Google’s amenability with the EU is facilitated through external storage that keeps content pristine and out of commercial spaces. Earlier this year, Google extended its licensing agreements with press publication owners under the EU copyright directive. Currently, the company holds licenses for over 2,600 publications of various sizes across 16 countries. To expand its publication network, the search engine firm has been actively engaging with publishers in numerous countries.
In addition, in Germany, Corint Media and Google formed a collecting society that handles the most critical yet necessary rights for several publishers and currently shut down a multi-year interim licensing process agreement that praises a regulation from the Copyright Arbitration Board (CAB) in Germany. The company has been progressing well in the market, and we hope that the company will dig and find a long-term resolution in the future, proceeding with Corint Media.

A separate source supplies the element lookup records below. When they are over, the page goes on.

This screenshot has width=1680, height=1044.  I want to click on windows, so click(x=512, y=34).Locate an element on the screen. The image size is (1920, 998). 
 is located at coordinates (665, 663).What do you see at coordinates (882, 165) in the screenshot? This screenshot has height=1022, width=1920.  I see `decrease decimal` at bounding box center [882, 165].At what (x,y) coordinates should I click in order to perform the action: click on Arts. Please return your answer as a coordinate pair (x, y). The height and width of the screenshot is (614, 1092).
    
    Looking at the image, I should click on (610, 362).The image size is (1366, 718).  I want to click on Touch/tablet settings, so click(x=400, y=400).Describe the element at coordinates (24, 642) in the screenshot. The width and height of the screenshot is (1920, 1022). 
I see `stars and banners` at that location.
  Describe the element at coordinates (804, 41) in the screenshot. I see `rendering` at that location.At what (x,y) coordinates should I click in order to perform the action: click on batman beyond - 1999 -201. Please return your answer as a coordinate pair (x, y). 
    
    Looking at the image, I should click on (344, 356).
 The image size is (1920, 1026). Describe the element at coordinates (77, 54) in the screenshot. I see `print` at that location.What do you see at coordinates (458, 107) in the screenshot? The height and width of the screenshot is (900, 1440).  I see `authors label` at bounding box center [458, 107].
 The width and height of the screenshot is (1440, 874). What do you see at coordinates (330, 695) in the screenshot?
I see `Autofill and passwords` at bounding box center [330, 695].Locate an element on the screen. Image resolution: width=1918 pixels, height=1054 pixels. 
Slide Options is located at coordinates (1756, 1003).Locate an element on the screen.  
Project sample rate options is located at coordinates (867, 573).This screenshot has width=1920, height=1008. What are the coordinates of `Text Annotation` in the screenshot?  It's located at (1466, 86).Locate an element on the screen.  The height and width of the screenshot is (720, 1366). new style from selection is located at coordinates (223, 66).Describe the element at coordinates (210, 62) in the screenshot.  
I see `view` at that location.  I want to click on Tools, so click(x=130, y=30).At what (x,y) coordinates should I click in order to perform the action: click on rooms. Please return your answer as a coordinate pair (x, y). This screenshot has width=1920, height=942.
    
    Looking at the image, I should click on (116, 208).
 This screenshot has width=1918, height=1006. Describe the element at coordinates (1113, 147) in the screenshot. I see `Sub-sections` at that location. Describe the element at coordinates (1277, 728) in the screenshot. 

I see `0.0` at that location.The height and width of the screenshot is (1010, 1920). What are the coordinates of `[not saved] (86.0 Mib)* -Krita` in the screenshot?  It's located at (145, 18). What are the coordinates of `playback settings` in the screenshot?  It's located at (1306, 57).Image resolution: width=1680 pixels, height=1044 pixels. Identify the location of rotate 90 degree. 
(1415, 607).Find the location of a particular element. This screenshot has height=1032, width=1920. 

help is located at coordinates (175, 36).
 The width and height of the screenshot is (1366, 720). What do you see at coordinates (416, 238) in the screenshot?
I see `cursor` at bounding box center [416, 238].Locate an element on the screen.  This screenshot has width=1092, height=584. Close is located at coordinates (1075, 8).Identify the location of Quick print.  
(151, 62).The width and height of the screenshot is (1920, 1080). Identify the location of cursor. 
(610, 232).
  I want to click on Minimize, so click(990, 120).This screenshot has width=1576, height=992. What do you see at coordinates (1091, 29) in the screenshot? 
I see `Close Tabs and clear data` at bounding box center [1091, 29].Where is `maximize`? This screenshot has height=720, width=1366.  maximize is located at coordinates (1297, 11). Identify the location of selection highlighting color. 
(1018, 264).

Furthermore, in France, the company has more than 350 French press publications under a license agreement, which includes an ENP agreement with Société des Droits Voisins de la Presse (DVP). DVP is popularly known as a collecting society that outstrips a wide range of publishers. Notably, to boot with the ENP agreement, Google closed earlier in the year the matter of press publications by members of the Danish Press Publisher’s Collecting Society (DPCMO).
The company is looking for other publisher rights collecting societies in numerous countries and is trying to make things work by negotiating with those collecting societies. Moreover, the company is building a European network by rolling out an online contracting solution to reach regional and local publications. The resolution for finding publications is now accessible in 12 countries across Europe.